In the listing below, edit the part that starts with the line containing "Image resolution: width=2420" and runs through the line containing "I want to click on selected". Rewrite only that part, putting "Tell me about the element" wherever "Describe the element" appears and leaving everything else unchanged.
········
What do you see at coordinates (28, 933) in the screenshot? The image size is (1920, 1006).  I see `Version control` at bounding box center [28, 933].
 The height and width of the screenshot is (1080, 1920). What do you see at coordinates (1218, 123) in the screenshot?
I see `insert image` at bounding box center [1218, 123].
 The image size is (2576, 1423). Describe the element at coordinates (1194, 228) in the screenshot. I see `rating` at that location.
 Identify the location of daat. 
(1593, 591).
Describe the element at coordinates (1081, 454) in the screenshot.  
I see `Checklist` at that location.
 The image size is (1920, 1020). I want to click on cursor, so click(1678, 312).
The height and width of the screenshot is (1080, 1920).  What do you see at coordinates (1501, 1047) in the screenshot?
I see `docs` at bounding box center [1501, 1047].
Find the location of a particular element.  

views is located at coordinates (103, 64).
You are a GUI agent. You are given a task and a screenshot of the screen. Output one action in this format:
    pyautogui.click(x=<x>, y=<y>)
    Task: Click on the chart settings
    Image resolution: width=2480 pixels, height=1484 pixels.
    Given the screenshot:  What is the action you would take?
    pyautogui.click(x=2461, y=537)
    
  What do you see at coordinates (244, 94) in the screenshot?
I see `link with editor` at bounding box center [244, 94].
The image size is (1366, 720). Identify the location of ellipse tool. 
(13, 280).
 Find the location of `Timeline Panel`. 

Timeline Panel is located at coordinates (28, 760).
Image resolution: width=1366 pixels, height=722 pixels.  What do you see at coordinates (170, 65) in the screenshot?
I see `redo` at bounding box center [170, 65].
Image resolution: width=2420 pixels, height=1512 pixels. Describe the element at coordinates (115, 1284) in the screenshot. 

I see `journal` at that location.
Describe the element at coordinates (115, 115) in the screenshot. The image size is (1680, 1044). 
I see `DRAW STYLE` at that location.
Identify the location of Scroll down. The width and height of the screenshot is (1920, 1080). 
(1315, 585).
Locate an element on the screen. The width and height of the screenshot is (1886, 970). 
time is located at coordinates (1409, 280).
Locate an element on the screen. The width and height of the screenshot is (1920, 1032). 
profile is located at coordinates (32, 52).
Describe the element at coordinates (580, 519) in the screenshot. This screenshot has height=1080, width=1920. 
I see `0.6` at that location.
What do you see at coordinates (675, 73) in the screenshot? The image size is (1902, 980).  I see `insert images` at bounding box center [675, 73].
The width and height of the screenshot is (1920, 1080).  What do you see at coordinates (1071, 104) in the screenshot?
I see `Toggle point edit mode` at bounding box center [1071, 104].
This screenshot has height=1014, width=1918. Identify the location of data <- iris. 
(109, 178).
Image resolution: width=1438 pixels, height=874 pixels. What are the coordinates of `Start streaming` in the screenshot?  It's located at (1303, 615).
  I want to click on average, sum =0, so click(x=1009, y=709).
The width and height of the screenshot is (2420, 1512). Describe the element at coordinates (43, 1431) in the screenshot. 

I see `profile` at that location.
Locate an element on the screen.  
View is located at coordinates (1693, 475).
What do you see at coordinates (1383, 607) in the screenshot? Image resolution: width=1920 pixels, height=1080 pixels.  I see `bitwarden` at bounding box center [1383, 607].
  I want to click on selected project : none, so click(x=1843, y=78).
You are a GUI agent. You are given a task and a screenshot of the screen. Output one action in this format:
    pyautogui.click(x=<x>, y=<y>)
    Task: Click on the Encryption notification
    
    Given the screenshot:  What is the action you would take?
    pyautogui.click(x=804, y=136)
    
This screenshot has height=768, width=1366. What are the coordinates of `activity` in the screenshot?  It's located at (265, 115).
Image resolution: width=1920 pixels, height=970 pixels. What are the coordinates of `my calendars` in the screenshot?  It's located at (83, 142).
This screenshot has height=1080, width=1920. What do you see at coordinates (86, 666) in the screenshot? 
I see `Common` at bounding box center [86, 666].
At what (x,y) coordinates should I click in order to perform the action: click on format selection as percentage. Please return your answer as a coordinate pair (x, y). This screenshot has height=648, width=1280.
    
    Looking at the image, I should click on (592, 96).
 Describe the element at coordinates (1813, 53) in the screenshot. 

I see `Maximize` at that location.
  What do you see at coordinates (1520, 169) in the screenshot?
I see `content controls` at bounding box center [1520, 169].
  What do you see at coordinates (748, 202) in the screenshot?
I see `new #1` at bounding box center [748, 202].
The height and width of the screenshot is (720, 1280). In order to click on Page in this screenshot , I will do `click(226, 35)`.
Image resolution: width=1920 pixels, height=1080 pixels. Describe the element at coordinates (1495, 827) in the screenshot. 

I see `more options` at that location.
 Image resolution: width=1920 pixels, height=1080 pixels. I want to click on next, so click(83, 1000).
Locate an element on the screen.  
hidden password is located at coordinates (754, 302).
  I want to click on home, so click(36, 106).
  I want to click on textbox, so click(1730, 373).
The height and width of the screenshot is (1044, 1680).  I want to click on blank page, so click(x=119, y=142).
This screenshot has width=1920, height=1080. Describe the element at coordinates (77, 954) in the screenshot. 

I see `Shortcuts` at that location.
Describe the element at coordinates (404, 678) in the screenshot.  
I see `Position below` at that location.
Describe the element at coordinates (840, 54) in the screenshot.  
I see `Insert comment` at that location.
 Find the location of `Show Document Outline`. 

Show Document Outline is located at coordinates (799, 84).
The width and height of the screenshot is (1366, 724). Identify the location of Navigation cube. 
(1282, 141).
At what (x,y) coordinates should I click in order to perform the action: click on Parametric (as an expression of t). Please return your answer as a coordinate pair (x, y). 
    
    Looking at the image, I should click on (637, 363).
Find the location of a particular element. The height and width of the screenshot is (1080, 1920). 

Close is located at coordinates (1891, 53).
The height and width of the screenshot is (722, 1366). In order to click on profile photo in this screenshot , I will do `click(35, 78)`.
········
__SOLUTION__
Image resolution: width=2420 pixels, height=1512 pixels. Tell me about the element at coordinates (115, 1284) in the screenshot. 

I see `journal` at that location.
Tell me about the element at coordinates (115, 115) in the screenshot. The image size is (1680, 1044). 
I see `DRAW STYLE` at that location.
Identify the location of Scroll down. The width and height of the screenshot is (1920, 1080). 
(1315, 585).
Locate an element on the screen. The width and height of the screenshot is (1886, 970). 
time is located at coordinates (1409, 280).
Locate an element on the screen. The width and height of the screenshot is (1920, 1032). 
profile is located at coordinates (32, 52).
Tell me about the element at coordinates (580, 519) in the screenshot. This screenshot has height=1080, width=1920. 
I see `0.6` at that location.
What do you see at coordinates (675, 73) in the screenshot? The image size is (1902, 980).  I see `insert images` at bounding box center [675, 73].
The width and height of the screenshot is (1920, 1080).  What do you see at coordinates (1071, 104) in the screenshot?
I see `Toggle point edit mode` at bounding box center [1071, 104].
This screenshot has height=1014, width=1918. Identify the location of data <- iris. 
(109, 178).
Image resolution: width=1438 pixels, height=874 pixels. What are the coordinates of `Start streaming` in the screenshot?  It's located at (1303, 615).
  I want to click on average, sum =0, so click(x=1009, y=709).
The width and height of the screenshot is (2420, 1512). Tell me about the element at coordinates (43, 1431) in the screenshot. 

I see `profile` at that location.
Locate an element on the screen.  
View is located at coordinates (1693, 475).
What do you see at coordinates (1383, 607) in the screenshot? Image resolution: width=1920 pixels, height=1080 pixels.  I see `bitwarden` at bounding box center [1383, 607].
  I want to click on selected project : none, so click(x=1843, y=78).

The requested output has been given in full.